*Task instructions*. Beginning with the line that holds "Instruction: Toggle the manual mode M icon", copy every remaining line of the listing below exactly, and leave the pictures out.

*The records*.
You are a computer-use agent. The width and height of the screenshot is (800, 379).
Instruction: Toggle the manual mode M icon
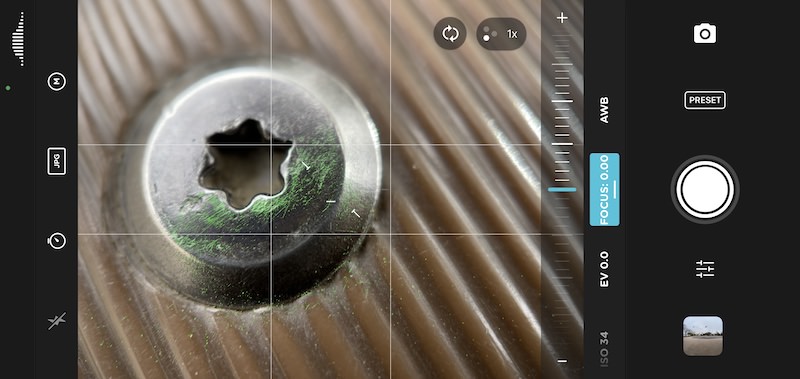[x=57, y=81]
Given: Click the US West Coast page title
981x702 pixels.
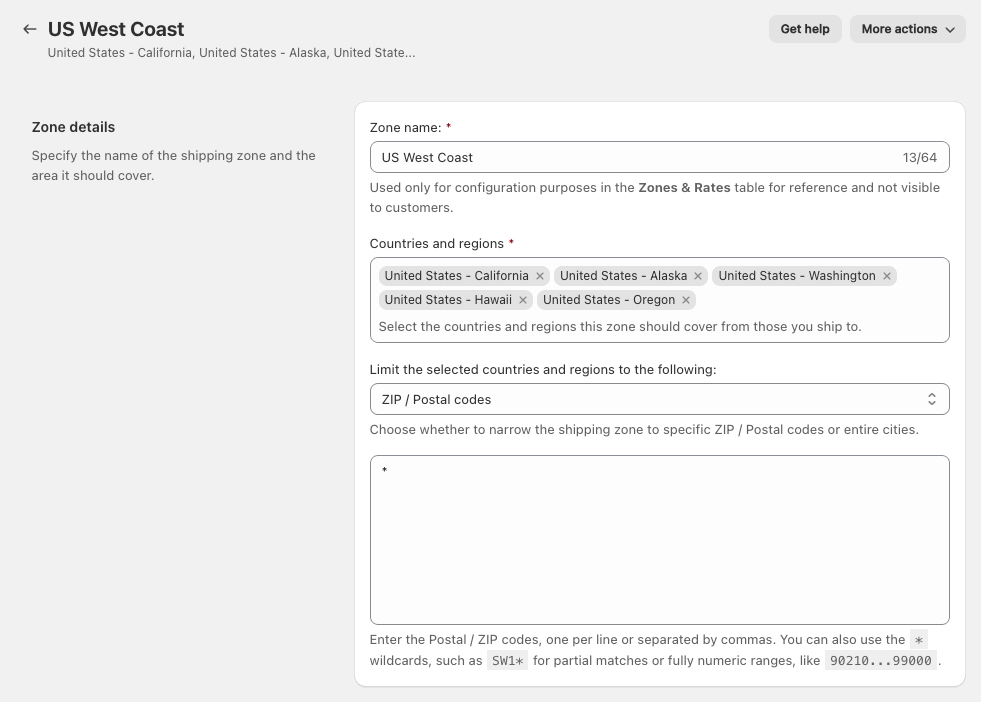Looking at the screenshot, I should coord(116,29).
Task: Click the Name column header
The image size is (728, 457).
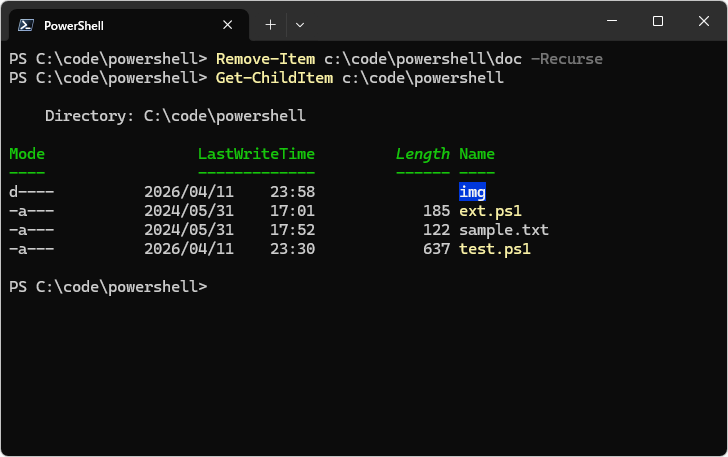Action: (476, 154)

*Exercise answer*.
Instruction: Toggle the manual mode M icon
[x=57, y=81]
Given: Click the US West Coast page title
981x702 pixels.
Looking at the screenshot, I should coord(116,29).
Task: Click the Name column header
The image size is (728, 457).
Action: (476, 154)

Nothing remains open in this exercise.